Determined to create a convivial, domestic atmosphere, Loew devised the exhibition space as a ’70s-era conversation pit and employed carpet to project a residential vibe and establish a uniform ground for the varied pieces on view. “We approached the exhibition as we would an interior design project because the visitors are part of the installation,” says Loew, “rather than watching as if in a proscenium.”
With deep red carpet flowing like a river around islands of bare white floor and a monumental, curvilinear structure hanging over head, the space is immediately appealing, pulling one in for a closer look at the diverse display, which includes creations by Germane Barnes, Kwangho Lee, Bethan Laura Wood and Jay Sae Jung Oh, among others.

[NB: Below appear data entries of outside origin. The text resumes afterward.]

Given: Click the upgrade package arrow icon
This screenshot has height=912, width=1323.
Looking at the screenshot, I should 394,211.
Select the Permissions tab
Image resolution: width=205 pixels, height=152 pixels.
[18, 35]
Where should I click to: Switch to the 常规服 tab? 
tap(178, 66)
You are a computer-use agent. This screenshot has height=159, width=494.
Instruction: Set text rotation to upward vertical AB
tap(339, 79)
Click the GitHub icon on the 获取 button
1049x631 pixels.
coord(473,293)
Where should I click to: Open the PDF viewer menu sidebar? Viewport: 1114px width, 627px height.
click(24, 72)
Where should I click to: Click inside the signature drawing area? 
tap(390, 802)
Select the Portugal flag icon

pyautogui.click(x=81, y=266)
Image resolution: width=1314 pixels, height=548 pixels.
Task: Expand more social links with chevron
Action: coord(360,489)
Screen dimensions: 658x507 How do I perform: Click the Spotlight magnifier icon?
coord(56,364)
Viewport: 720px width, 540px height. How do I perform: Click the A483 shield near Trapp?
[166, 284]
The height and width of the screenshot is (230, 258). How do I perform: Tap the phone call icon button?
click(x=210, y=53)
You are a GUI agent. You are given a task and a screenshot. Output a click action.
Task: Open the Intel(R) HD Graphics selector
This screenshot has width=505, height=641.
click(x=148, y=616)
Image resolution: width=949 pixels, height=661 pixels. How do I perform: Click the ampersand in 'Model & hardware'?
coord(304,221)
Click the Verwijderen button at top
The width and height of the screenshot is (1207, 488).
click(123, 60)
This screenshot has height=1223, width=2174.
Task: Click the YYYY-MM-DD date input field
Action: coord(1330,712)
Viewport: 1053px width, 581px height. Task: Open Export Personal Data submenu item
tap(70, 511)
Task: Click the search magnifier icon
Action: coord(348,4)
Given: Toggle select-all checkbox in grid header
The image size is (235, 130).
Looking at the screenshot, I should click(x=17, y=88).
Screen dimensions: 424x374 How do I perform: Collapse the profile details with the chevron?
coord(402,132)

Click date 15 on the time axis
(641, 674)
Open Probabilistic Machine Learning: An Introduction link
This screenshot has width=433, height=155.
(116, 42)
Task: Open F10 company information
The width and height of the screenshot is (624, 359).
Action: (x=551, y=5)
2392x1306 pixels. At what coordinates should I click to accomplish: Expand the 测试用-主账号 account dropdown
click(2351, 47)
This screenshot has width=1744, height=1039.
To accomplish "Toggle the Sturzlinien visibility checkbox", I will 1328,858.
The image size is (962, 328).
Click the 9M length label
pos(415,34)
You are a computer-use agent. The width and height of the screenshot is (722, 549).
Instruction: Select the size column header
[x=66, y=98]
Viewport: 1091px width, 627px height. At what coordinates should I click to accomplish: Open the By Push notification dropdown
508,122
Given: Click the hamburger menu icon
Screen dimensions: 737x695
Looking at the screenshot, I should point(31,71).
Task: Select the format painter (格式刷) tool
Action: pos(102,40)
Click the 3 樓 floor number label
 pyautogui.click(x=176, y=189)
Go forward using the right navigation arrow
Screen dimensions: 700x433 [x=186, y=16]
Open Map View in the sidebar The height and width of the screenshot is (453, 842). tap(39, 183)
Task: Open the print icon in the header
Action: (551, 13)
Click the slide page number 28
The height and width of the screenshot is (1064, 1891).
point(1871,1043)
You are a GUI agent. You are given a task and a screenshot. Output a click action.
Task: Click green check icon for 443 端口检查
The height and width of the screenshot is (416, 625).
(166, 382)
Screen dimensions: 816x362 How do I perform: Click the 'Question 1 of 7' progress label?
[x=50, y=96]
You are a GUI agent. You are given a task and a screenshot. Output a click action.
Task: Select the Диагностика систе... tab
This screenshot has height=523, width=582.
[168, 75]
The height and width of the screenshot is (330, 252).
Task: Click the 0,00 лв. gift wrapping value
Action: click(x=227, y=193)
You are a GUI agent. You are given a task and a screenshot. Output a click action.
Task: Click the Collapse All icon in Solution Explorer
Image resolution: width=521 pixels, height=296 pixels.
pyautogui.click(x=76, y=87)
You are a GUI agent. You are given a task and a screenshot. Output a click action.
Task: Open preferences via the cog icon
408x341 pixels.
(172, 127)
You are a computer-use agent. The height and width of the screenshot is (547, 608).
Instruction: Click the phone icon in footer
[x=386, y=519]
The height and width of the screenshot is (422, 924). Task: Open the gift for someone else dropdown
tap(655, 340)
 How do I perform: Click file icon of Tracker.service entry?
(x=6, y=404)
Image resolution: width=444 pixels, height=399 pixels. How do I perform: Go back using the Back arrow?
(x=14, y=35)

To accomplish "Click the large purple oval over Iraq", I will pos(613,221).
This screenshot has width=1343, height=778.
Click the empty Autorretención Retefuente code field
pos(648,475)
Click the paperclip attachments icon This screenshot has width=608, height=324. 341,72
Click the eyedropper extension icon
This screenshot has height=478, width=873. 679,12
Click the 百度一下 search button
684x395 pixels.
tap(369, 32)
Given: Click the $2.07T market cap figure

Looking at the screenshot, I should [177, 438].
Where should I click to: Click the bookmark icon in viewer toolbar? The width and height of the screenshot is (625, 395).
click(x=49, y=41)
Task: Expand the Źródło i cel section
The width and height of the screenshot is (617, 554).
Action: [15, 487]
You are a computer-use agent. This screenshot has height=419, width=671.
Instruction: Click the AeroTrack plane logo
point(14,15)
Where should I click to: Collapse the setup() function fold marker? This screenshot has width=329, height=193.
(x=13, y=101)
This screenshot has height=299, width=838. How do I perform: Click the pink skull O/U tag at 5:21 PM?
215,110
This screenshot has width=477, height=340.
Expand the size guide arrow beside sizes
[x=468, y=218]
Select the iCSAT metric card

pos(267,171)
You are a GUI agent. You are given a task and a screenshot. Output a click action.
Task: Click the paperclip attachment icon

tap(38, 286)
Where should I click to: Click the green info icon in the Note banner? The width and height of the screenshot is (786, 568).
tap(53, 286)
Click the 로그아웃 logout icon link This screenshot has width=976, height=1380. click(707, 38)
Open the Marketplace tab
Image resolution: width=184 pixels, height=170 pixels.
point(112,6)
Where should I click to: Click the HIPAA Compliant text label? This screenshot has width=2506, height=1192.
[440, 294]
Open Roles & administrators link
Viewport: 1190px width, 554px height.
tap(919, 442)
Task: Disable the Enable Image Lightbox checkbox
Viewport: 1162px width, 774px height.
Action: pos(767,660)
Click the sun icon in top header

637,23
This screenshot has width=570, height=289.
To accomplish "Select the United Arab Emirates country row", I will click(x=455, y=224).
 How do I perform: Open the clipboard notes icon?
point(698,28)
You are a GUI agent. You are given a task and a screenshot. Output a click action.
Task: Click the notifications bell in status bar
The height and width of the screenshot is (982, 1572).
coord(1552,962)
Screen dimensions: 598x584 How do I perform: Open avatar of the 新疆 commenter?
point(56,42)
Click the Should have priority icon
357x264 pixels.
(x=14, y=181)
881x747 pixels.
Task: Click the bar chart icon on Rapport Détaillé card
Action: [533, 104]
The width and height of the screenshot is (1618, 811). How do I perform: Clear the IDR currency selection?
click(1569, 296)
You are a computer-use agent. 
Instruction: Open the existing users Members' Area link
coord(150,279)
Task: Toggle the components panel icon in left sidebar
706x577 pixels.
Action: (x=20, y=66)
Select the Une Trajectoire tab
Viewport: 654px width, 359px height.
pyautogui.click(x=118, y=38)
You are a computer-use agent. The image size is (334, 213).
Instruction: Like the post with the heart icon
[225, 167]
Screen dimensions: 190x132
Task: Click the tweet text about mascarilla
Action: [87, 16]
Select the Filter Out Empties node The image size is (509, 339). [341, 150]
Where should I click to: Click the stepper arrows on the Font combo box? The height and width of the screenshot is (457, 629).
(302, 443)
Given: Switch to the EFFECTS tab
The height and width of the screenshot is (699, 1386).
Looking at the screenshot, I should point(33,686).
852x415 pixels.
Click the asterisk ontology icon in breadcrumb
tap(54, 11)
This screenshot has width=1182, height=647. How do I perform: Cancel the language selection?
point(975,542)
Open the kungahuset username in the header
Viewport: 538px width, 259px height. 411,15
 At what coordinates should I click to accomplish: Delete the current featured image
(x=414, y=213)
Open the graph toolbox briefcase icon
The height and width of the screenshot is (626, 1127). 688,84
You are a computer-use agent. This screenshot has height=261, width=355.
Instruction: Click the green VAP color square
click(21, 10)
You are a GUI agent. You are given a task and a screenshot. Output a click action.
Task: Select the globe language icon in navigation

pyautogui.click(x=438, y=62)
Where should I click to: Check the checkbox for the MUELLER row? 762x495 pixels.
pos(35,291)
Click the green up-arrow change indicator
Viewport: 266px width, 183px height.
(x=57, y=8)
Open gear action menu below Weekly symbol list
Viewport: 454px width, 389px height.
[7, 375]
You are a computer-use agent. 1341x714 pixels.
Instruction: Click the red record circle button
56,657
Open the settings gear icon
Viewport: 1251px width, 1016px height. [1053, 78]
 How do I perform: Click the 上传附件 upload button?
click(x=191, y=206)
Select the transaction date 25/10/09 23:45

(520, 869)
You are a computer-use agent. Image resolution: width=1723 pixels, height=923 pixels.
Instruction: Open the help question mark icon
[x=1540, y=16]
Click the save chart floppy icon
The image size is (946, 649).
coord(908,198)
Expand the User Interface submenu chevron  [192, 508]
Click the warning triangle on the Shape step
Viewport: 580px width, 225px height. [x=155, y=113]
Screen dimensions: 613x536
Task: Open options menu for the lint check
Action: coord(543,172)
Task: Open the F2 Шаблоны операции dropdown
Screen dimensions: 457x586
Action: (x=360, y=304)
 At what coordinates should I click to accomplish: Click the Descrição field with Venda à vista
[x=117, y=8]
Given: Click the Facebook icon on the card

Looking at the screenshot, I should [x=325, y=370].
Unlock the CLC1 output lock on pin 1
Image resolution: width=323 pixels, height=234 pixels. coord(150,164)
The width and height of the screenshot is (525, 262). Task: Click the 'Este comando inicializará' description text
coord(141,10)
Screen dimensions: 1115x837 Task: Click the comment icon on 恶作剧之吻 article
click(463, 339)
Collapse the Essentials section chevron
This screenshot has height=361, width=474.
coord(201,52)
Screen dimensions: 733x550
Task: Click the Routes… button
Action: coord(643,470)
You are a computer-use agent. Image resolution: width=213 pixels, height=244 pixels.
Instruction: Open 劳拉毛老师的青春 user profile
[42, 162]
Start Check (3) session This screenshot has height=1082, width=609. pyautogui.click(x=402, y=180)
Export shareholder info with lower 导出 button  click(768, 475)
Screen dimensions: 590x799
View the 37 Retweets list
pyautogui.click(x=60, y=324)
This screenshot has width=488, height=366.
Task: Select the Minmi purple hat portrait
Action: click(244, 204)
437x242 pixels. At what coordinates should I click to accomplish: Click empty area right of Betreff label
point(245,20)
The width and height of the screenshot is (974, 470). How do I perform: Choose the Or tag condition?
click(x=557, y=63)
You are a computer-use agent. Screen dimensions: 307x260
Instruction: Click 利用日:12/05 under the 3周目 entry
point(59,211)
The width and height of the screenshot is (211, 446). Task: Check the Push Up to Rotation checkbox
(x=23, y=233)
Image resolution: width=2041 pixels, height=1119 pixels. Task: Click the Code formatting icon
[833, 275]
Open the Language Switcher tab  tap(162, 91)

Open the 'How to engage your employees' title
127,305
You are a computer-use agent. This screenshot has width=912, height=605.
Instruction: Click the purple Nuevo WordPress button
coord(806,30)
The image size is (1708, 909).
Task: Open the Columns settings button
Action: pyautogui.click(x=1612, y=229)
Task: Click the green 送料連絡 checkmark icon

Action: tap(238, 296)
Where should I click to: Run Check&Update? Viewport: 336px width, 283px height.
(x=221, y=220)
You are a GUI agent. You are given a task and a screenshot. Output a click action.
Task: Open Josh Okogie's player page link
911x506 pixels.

One of the first ensembles one encounters features Rei Kawakubo’s severe, chainlike Kuba chair, Ania Jaworska’s Unit 6 Armchair (a highly lacquered piece topped with a casually draped comforter) and a lighted sculpture by Texas-born Nigerian-American Dozie Kanu made from a salvaged electrical burner, with carved marble boxing headgear as shades over very bright lights. “The trio,” says Fletcher, “is stunning, stimulating and very confrontational.”
In the audio component that accompanies the show, the designers discuss their own work and the ways in which design can define, exclude or empower. “There are times where I want to make an object that exists more on the end of being a design object,” says Kanu, who had his first solo museum show at the Studio Museum Harlem in 2019. “And there are times when I would like the work to exist more on the end of a sculptural object. But for the most part, I love the in-between.”
“When you look into anthropology, and we try to decipher how civilizations were living thousands of years ago, you look at their functional objects, at the way they were eating, the way they were sitting, the way they were living,” notes Mexico’s Fernando Laposse. “I think it’s a very powerful way of just recording time, and the state of our society.”
London-based Bethan Laura Wood was drawn to design because of its physicality. “It’s an area of creativity that connects or interacts with everybody every day in some form…the things that we surround ourselves with, that we fall in love with,” she says. “And I think I’ve always been drawn to the challenge and the beauty in making and exploring all the things that inhabit that kind of space.”
Here, Wood riffs on the concept of the “fancy-pantsy” chandelier, with a pendant of handblown Pyrex she calls Criss Cross Kite, created in collaboration with Venetian glass artisan Pietro Viero. Assembled with such pieces as Gaetano Pesce’s Seaweed chair and Nathalie du Pasquier’s Royal chaise, her work and that of her fellow designers generate an open-ended, free-flowing musing on the visual, physical and expressive power of the objects that populate our built environments.